Can Windows 10 play a movie with the "Cast to" feature through the hopper? 

I can "see" the hopper as a target in the Windows 10 context menu on a MP4 file. When I "Cast to" I got a popup (once) on the Hopper asking for permission. 

About half the time I can get the hopper to go to a black screen like it's ready to receive, but then the PC gives an "unexpected error" with no details. I have also tried with the PC firewall off (no change).

Is this supposed to work? 

These are home movies, nothing with DRM, and I could change formats easily if it's a format issue.

I see there are software packages that appear to provide this (e.g. tversity) that I have not tried, as I always want additional software as a last resort.

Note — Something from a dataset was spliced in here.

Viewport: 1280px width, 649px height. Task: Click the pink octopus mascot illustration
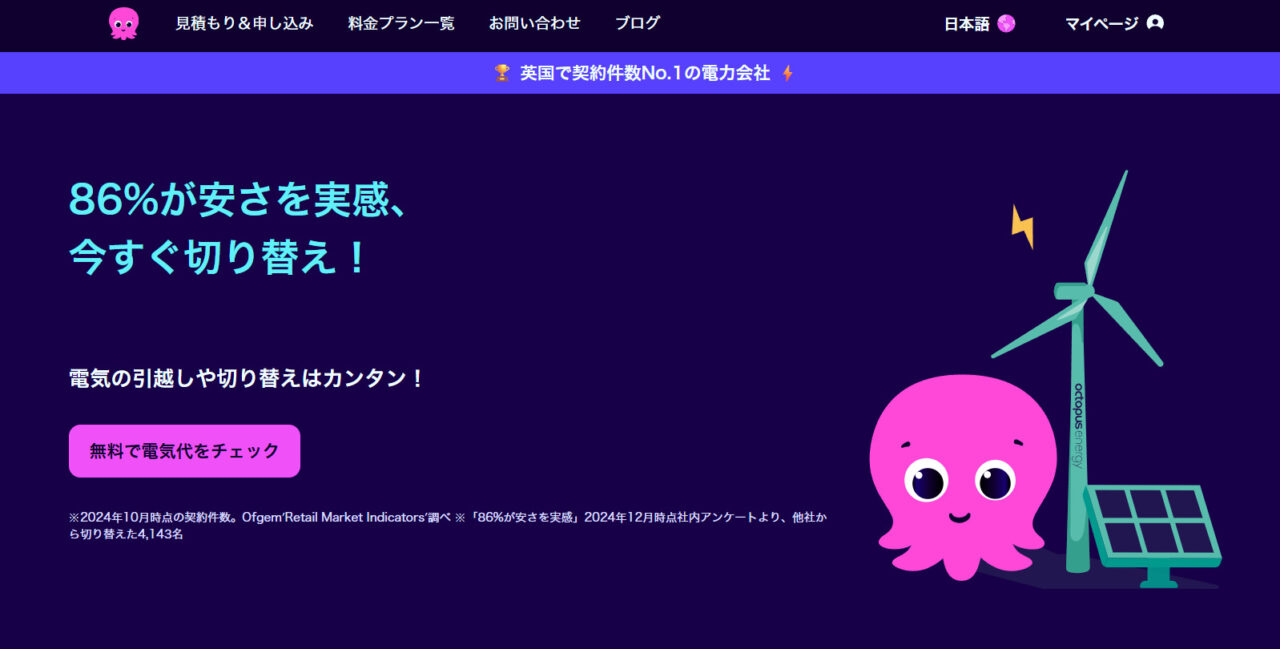tap(960, 480)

On a related note, can VLC do this? I tend to use that as a player on windows itself, and I know it can do transcoding and streaming outbound, but not sure how to address it to the Hopper. Same with FFMPEG which I keep around for transcoding.


----------



## FarmerBob (Nov 28, 2002)

AirPlay and other device connection protocols would be nice too.


----------



## Jhon69 (Mar 28, 2006)

Windows Media Player 12.0 works good for me when I stream pictures and music with Windows 10.


----------



## partysox (Jan 14, 2016)

I have the same problem with windows 10 when I try to stream my music I get a black screen.I can stream music from my windows 7 laptop with media player 11 but not media player 12.this started with the s528 update on my hws.


----------